El último acusado del crimen de Carmona admite que robó la joyería y pide cumplir la condena en Rumanía

Ionut A. achaca el asesinato al compinche que ya fue condenado en 2020 y se ofrece a pagar a la familia de la víctima “lo que pueda”. “Estoy muy arrepentido, en mi vida he matado a nadie”, señala

Ionut A., en el centro de la imagen, este lunes por la mañana al principio del juicio
Ionut A., en el centro de la imagen, este lunes por la mañana al principio del juicio FOTO: EUROPA PRESS EUROPA PRESS

El tercer y último acusado del asesinato de un joyero de Carmona (Sevilla) durante el robo de su establecimiento, en el verano de 2018, ha reconocido este lunes su participación en los hechos, aunque ha aclarado que él no golpeó en ningún momento a la víctima. El procesado, de nacionalidad rumana, estaba huido de la Justicia en su país cuando fueron juzgados los otros dos implicados, ambos condenados a finales de 2020. Por eso, aunque sólo ha admitido que entró en la tienda y que intervino en el robo, ha pedido “perdón” y ha suplicado al tribunal que le permita cumplir la condena en Rumanía.
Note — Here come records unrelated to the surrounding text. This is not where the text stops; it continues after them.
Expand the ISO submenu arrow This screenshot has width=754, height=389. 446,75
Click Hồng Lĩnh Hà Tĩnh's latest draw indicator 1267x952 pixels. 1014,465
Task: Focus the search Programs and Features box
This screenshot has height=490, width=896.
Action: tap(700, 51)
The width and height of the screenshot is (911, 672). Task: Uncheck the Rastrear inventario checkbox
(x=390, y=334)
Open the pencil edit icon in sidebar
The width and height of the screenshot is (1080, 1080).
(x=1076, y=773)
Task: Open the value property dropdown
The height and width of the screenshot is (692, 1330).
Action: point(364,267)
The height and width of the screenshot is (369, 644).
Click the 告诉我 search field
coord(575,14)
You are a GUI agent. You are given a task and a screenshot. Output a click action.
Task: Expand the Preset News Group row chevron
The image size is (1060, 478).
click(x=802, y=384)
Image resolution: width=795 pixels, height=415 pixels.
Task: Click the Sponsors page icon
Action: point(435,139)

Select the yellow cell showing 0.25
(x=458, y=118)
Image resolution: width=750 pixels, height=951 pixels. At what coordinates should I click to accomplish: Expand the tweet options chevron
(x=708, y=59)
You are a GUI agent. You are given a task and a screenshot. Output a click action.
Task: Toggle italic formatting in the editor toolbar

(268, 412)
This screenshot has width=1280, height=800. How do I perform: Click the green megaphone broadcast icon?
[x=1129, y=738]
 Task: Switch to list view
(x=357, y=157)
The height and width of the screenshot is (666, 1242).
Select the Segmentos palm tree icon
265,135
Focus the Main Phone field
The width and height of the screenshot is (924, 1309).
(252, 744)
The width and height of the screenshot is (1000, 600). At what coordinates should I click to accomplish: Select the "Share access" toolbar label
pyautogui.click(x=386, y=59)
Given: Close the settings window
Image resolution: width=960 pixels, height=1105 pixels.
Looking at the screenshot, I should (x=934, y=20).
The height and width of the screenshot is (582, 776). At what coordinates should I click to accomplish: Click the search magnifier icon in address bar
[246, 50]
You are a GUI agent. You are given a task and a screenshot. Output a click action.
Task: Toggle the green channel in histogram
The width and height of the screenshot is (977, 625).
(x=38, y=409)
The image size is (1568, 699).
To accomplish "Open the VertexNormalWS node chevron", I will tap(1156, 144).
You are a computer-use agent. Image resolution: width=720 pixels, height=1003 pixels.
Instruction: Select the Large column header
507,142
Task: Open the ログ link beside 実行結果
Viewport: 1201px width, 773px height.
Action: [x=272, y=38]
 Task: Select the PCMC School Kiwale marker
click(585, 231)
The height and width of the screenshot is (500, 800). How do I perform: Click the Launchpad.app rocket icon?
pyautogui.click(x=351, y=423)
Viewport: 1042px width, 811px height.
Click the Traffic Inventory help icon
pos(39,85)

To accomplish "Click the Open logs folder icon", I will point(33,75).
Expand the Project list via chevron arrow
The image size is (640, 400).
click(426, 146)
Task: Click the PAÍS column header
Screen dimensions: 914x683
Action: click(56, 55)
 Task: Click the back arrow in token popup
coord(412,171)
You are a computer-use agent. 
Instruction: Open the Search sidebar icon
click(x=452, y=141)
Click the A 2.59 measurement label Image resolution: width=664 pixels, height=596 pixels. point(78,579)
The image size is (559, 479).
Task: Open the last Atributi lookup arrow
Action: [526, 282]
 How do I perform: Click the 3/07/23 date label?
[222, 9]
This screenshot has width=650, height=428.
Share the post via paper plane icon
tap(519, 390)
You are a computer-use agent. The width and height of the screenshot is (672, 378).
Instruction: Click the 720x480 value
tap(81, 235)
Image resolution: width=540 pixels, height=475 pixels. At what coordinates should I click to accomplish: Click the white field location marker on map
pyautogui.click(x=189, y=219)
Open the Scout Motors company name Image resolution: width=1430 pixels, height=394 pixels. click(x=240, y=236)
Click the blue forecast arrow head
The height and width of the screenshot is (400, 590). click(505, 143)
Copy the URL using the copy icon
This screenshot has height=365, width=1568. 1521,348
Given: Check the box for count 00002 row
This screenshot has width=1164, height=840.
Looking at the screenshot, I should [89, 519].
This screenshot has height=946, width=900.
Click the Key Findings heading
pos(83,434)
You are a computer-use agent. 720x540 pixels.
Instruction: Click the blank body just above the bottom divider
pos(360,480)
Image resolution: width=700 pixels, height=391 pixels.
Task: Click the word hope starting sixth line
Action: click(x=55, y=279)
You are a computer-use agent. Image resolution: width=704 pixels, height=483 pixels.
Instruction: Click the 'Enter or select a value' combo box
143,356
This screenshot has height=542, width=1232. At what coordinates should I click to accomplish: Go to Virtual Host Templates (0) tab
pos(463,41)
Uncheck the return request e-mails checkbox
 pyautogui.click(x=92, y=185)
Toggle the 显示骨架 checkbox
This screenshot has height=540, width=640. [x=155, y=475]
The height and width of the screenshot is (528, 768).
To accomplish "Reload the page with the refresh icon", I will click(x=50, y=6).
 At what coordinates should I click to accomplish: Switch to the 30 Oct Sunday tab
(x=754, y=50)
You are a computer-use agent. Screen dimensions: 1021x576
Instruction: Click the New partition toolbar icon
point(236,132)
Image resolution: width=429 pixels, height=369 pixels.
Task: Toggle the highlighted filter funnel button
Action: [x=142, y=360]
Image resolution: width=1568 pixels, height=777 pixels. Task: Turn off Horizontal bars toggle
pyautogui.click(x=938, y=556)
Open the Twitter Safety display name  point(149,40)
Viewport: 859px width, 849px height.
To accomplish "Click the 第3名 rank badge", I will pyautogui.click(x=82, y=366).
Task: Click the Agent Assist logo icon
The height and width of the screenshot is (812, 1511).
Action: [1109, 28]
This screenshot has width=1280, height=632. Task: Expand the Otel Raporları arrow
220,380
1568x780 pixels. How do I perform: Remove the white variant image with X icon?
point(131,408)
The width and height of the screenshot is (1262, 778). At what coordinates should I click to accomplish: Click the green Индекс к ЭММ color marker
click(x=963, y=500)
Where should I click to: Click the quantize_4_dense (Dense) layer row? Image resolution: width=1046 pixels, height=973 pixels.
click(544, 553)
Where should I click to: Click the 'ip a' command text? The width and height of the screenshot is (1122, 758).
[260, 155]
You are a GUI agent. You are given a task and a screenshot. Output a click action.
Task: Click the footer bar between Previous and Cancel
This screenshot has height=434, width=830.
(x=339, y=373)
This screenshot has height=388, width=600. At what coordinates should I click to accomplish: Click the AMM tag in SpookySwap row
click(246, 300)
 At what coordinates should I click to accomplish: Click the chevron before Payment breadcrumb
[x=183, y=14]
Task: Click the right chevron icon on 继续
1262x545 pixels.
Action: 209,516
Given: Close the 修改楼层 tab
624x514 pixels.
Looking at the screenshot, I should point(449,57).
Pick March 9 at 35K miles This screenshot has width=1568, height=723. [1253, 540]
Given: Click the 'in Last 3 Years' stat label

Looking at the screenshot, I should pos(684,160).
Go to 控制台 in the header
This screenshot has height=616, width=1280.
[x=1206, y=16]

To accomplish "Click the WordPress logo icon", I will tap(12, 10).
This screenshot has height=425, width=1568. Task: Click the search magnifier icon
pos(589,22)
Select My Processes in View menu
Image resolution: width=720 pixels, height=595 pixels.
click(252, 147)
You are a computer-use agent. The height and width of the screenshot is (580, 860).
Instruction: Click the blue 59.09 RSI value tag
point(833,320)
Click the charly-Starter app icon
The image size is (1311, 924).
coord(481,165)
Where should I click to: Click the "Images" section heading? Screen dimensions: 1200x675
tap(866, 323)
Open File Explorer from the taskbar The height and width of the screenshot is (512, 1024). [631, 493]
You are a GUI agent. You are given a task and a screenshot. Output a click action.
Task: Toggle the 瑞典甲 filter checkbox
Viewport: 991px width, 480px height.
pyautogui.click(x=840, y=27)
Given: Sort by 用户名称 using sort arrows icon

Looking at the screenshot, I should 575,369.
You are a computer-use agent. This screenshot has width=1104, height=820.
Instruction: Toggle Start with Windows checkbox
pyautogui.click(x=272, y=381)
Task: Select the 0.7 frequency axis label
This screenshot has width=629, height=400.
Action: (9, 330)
“Mis padres tienen 70 años y en Sevilla ya no volvería a verlos. Además, tengo una hija con discapacidad”, ha explicado Ionut A. al jurado que ha empezado a enjuiciarlo en la Audiencia Provincial de Sevilla por un delito de asesinato y otro de detención ilegal como medio para cometer un robo con violencia. La Fiscalía pide para él un total de 33 años de cárcel (25 por el asesinato y 8 por el resto), mientras que la familia de la víctima solicita 38. La defensa, por su parte, ha interesado 3 años de prisión sólo por el robo.

“Reconozco que robé. Pido perdón por todo lo que ocurrió, pero en mi vida he matado a nadie. Quería robar, pero no quería matar a nadie”, ha asegurado el encausado, quien ha explicado que en efecto ideó el robo junto a sus dos compañeros y que ayudó al autor material de la muerte a “amarrar” al joyero y a recoger cuantos objetos de valor pudieron sustraer, pero no más. “Yo no le pegué. Georghe (el único condenado hasta ahora por un delito de asesinato, ya que el tercer compinche esperó en un coche fuera de la tienda) tenía que inmovilizarlo, no pegarle. No sé por qué le pegó”, ha indicado.

Ionut A. también ha afirmado que no recuerda si se sentó sobre el pecho de la víctima para que no se moviera, que el plan no incluía “matar a alguien si el robo salía mal” y que no podía imaginarse que el joyero fallecería como consecuencia de los golpes que recibió. “Estoy muy arrepentido, me da vergüenza, yo también tengo padre y madre y tres niñas, una con autismo. Nunca he pensado en matar a nadie”, ha repetido.

El acusado, en un gesto infrecuente en este tipo de juicios, también ha recalcado que no es insolvente. “Pagaré a esa familia lo que pueda”, ha anunciado en relación a la indemnización. Y luego ha pedido: “Quiero pagar por esto, pero en Rumanía”.